Records supplied
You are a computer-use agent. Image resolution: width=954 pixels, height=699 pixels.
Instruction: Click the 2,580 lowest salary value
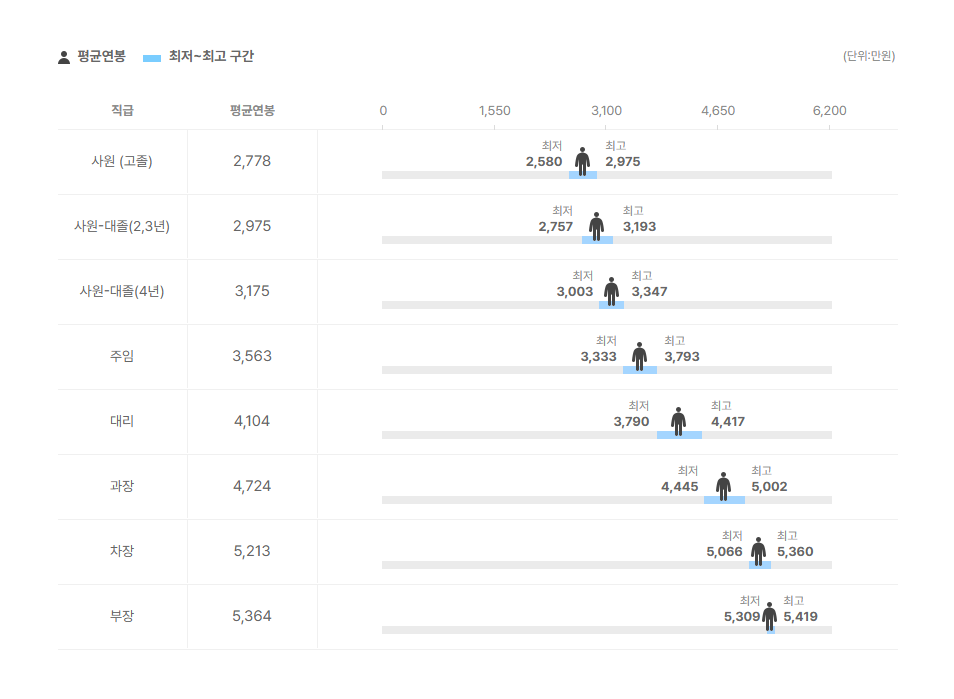point(544,162)
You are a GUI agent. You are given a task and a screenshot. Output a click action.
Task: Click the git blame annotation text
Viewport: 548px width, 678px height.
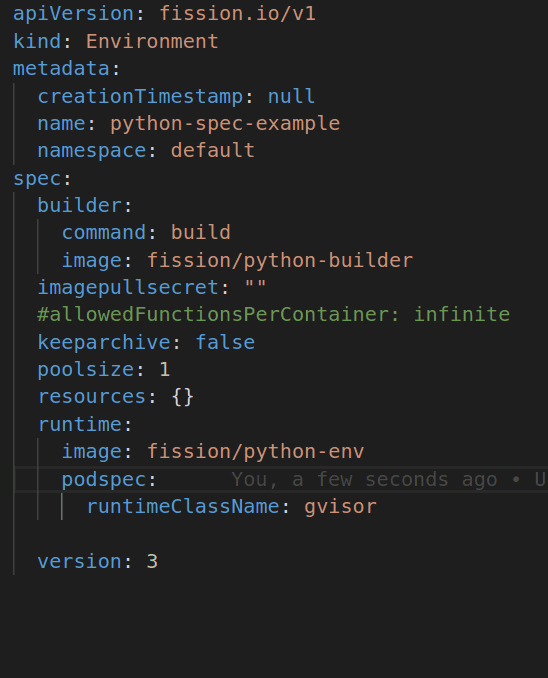389,480
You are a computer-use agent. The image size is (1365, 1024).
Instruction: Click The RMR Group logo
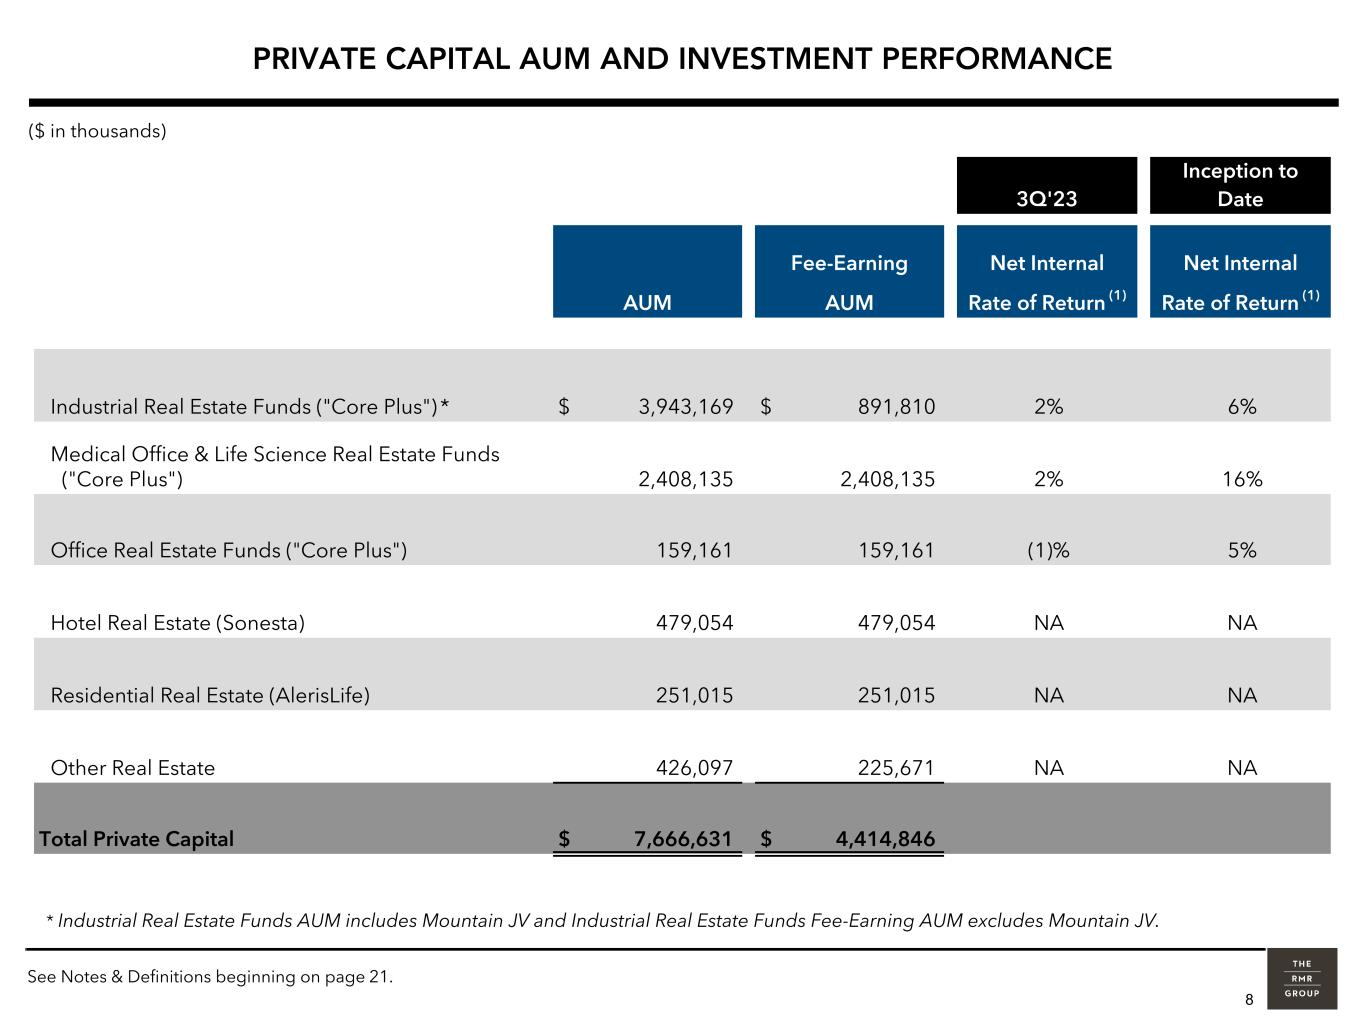(x=1301, y=978)
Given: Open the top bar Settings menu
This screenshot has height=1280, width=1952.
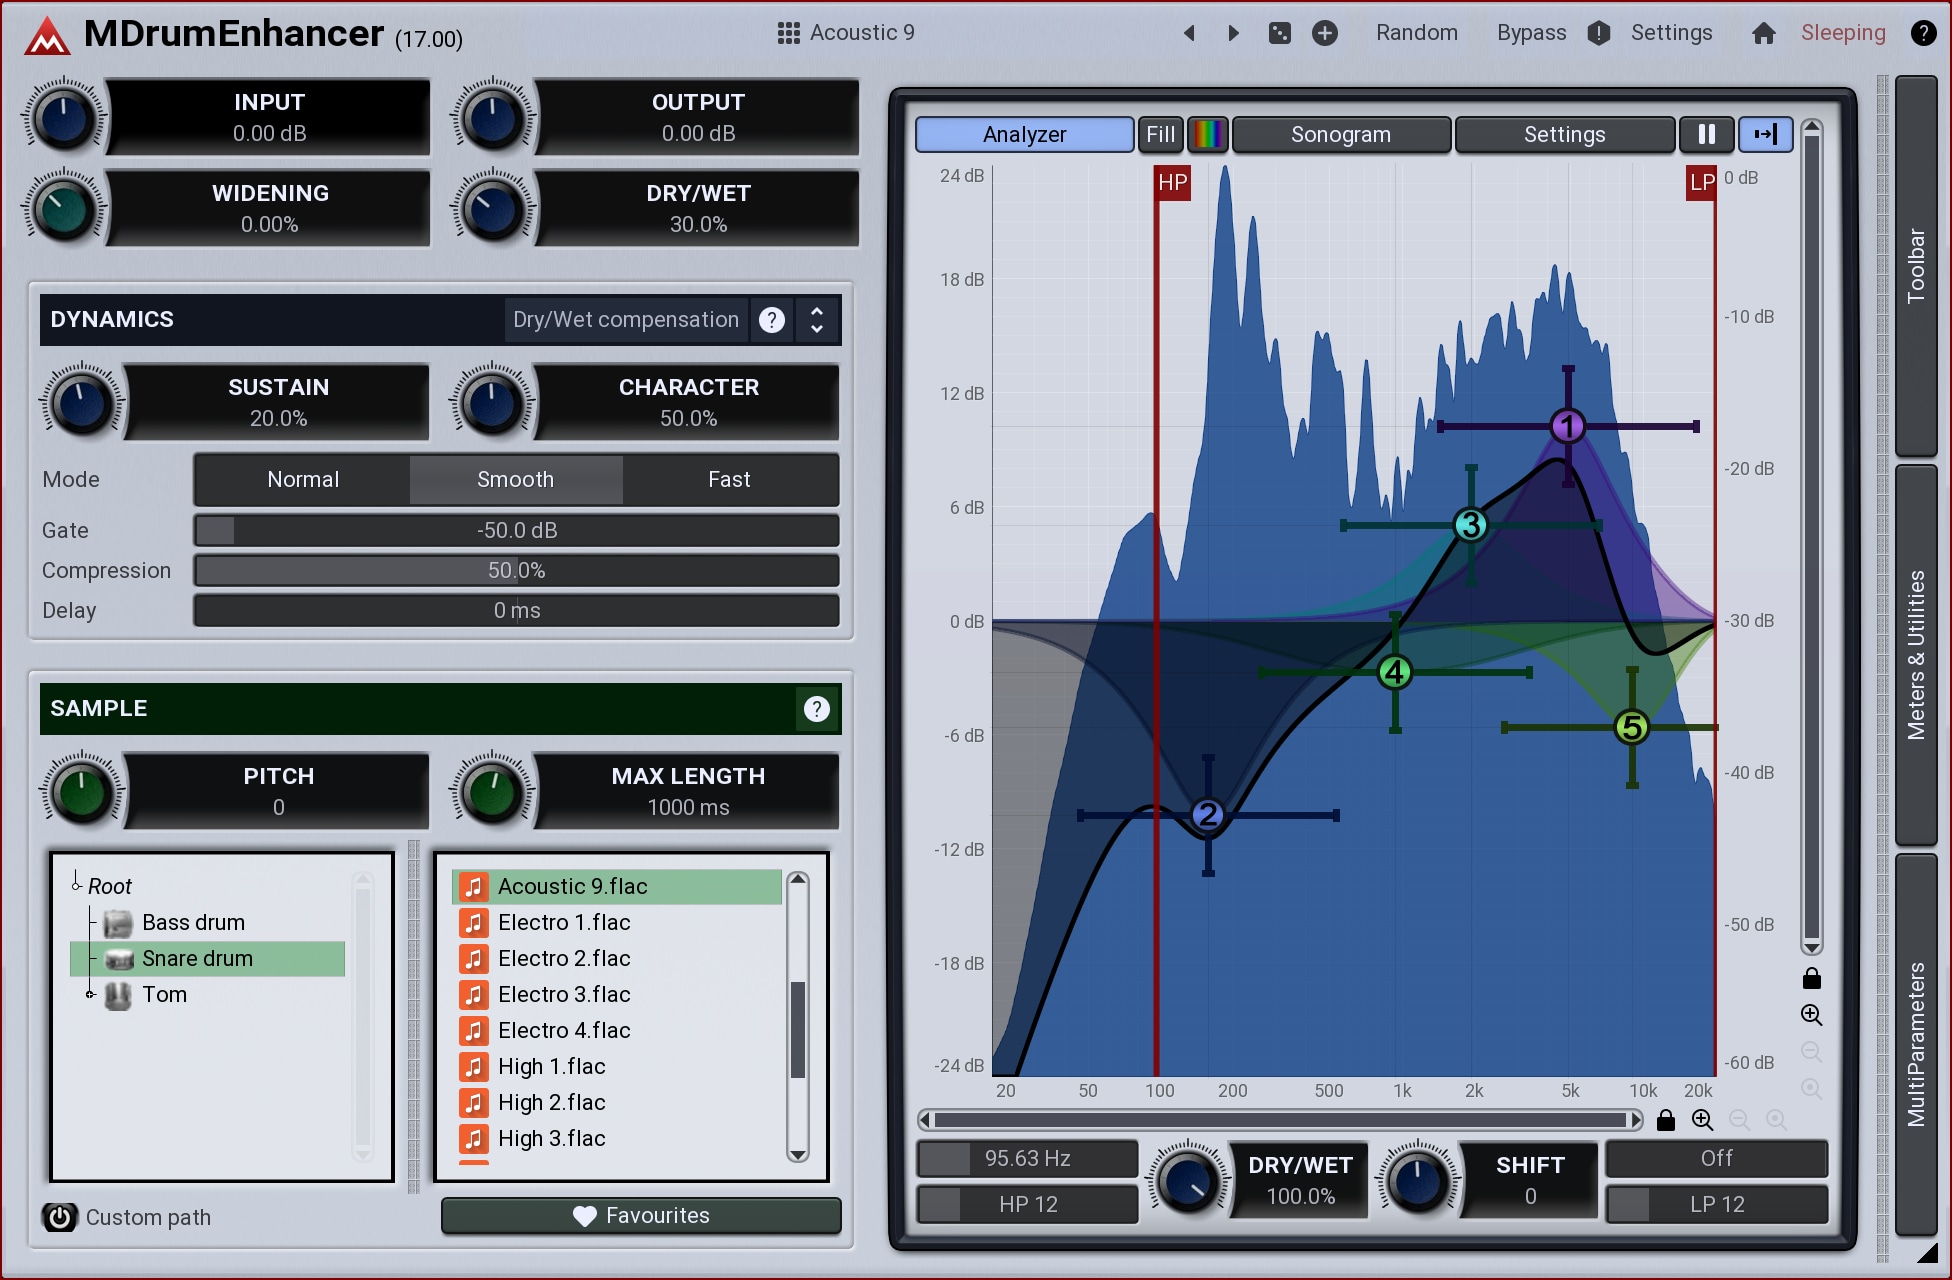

Written task
Write out all the records again, requests included, and multiply every coordinate in the answers by 1.25, rounding to whole numbers with halves rounded up. Don't change any other numbers, and leave the pictures out.

Complete output
You are a computer-use agent. Image resolution: width=954 pixels, height=699 pixels.
Instruction: Click the 2,580 lowest salary value
point(680,203)
You are a GUI agent. You are given a task and a screenshot. Output a click action.
Task: Click the git blame annotation text
Viewport: 548px width, 678px height.
486,600
You are a computer-use agent. The image size is (1365, 1024).
Instruction: Click The RMR Group logo
(x=1626, y=1223)
Given: Open the top bar Settings menu
This screenshot has height=1280, width=1952.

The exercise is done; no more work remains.